THE DATA —
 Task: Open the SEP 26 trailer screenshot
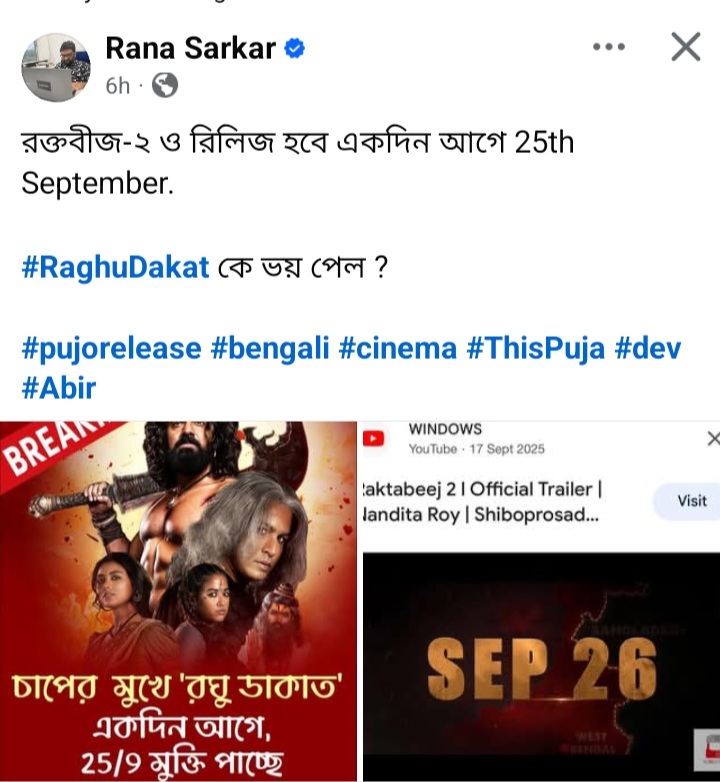click(541, 666)

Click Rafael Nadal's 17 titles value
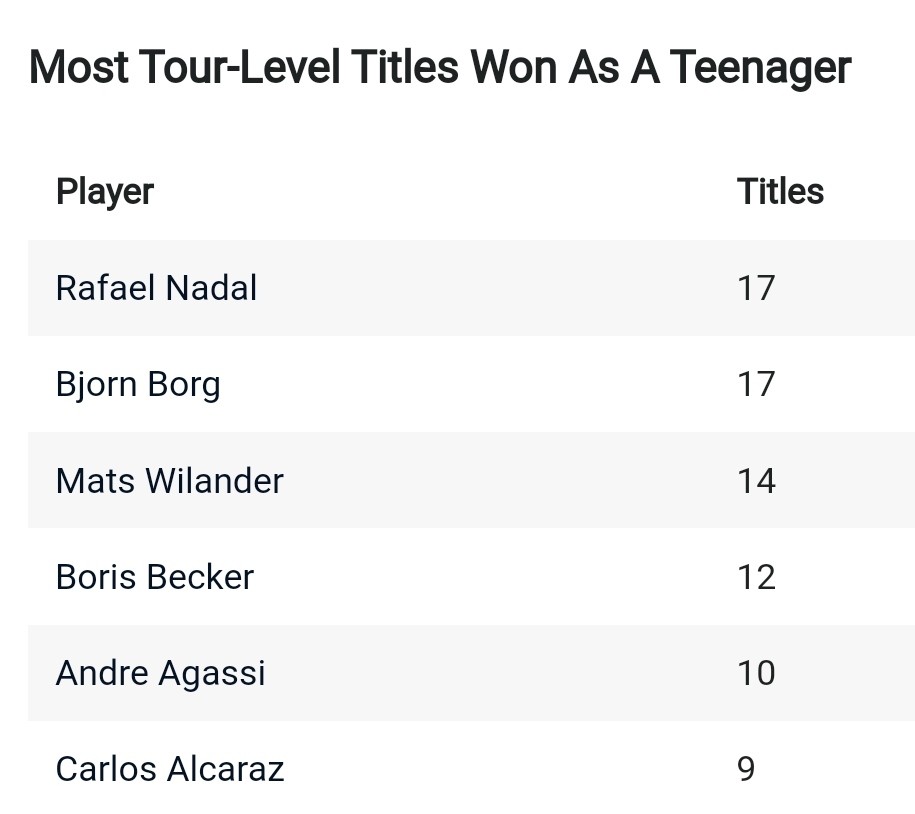tap(756, 288)
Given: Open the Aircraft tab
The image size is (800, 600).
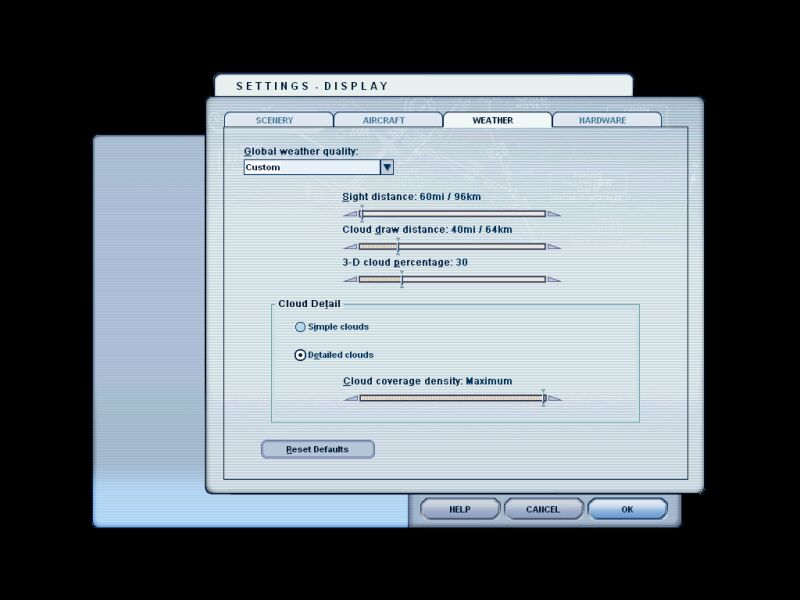Looking at the screenshot, I should click(x=388, y=120).
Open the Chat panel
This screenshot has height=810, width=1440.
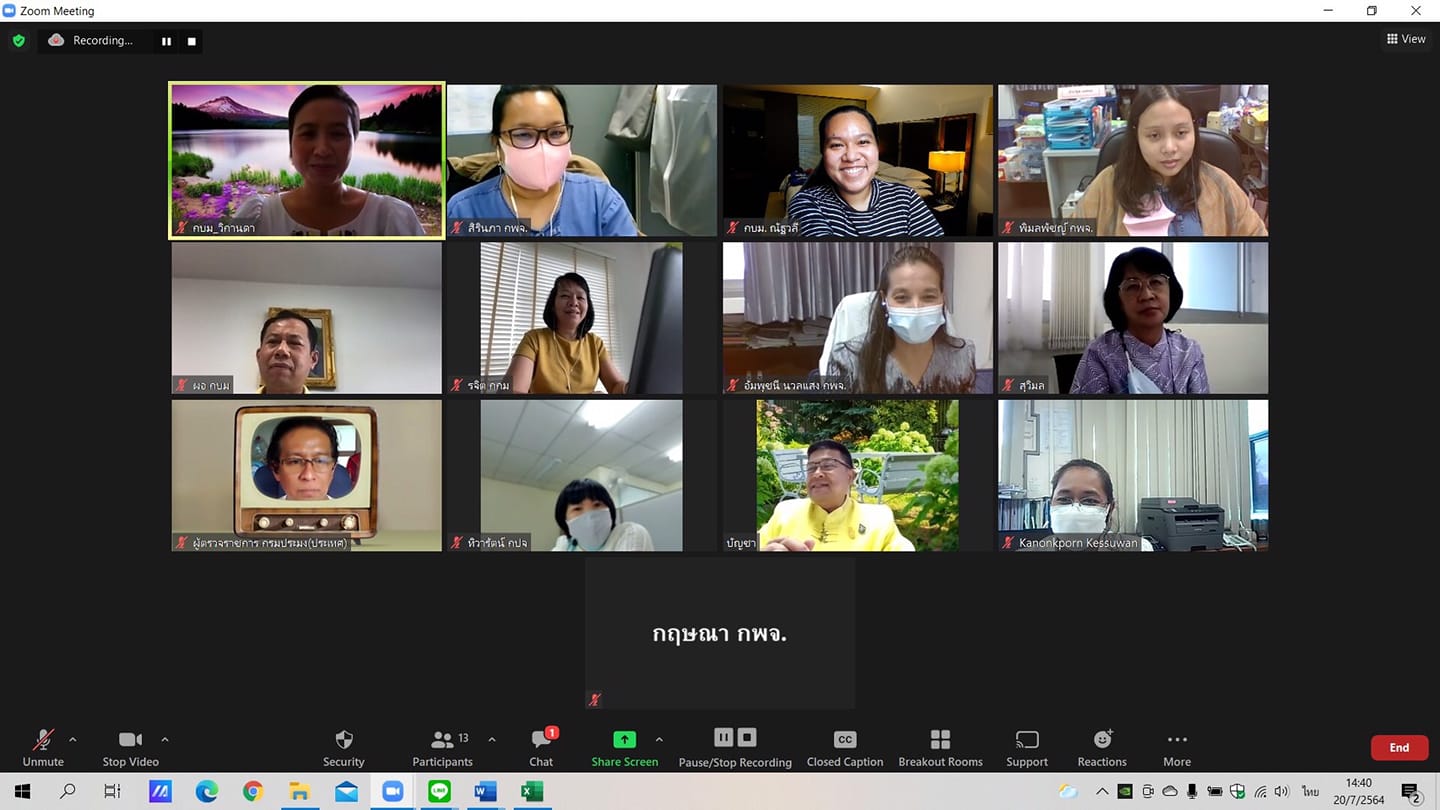pos(541,747)
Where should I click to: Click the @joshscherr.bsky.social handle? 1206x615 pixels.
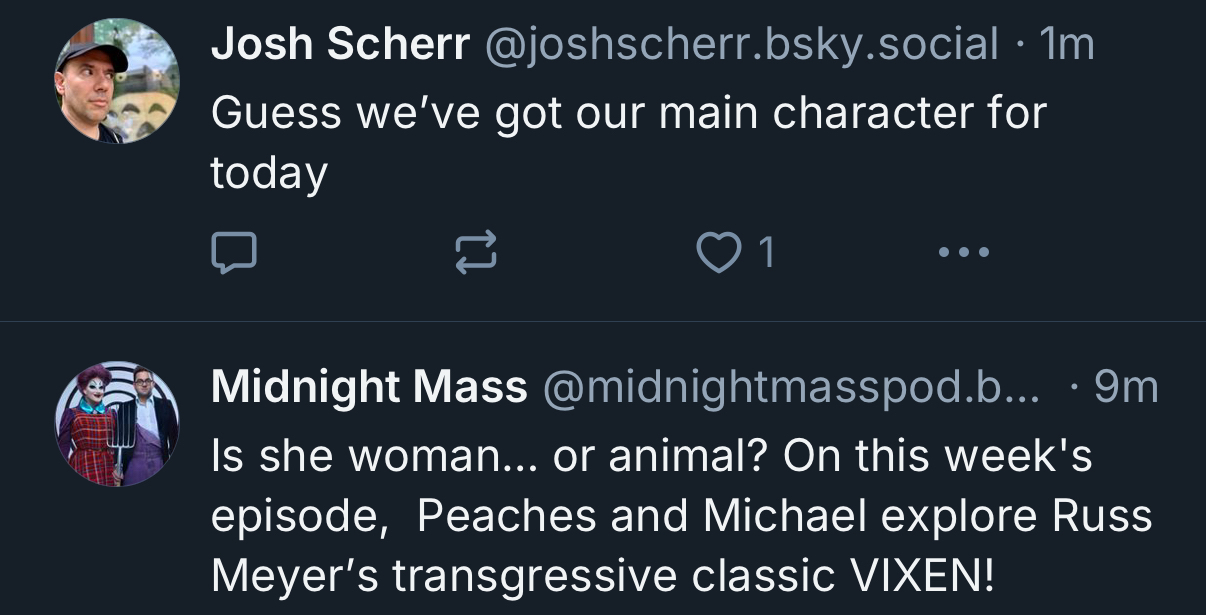point(741,44)
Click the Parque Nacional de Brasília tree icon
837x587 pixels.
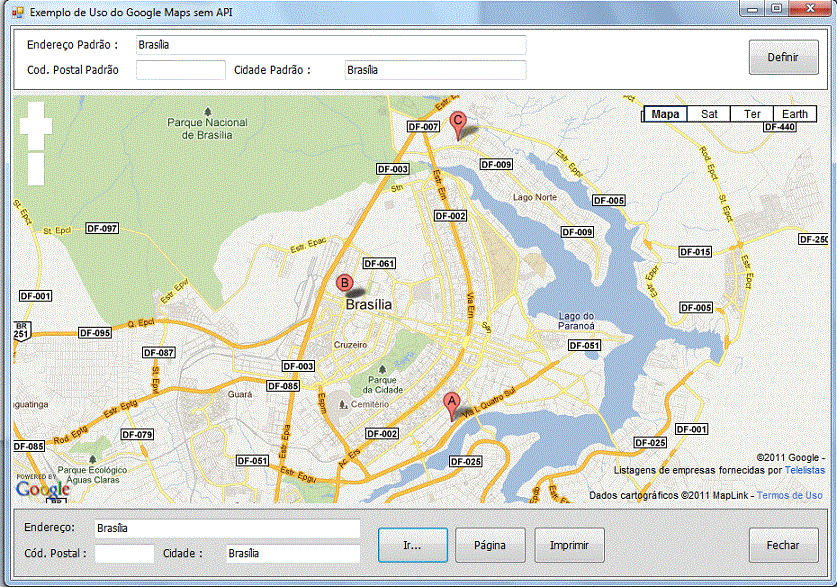tap(207, 110)
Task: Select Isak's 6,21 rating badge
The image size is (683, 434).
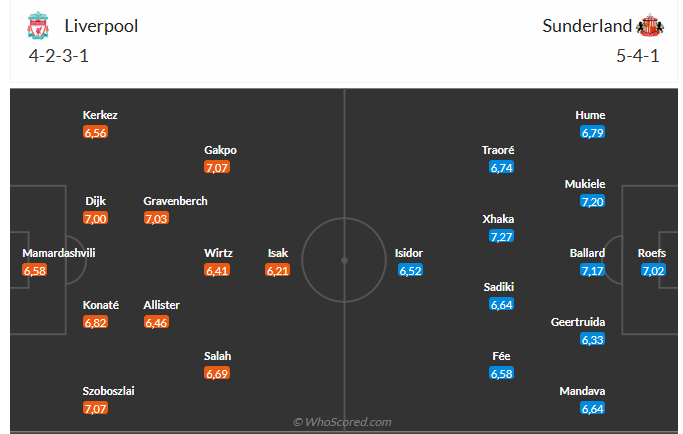Action: tap(277, 270)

HOW TO COMPLETE THIS TASK — Please set down every line of the listing verbatim, excluding its pictures.

WORKED SOLUTION —
 Task: Open the SEP 26 trailer screenshot
click(541, 666)

Click Rafael Nadal's 17 titles value
tap(756, 288)
Given: Open the Aircraft tab
The image size is (800, 600).
Looking at the screenshot, I should click(x=388, y=120).
Open the Chat panel
This screenshot has height=810, width=1440.
pos(541,747)
Where should I click to: Click the @joshscherr.bsky.social handle? 1206x615 pixels.
point(741,44)
Click the Parque Nacional de Brasília tree icon
837x587 pixels.
tap(207, 110)
Task: Select Isak's 6,21 rating badge
The image size is (683, 434).
Action: tap(277, 270)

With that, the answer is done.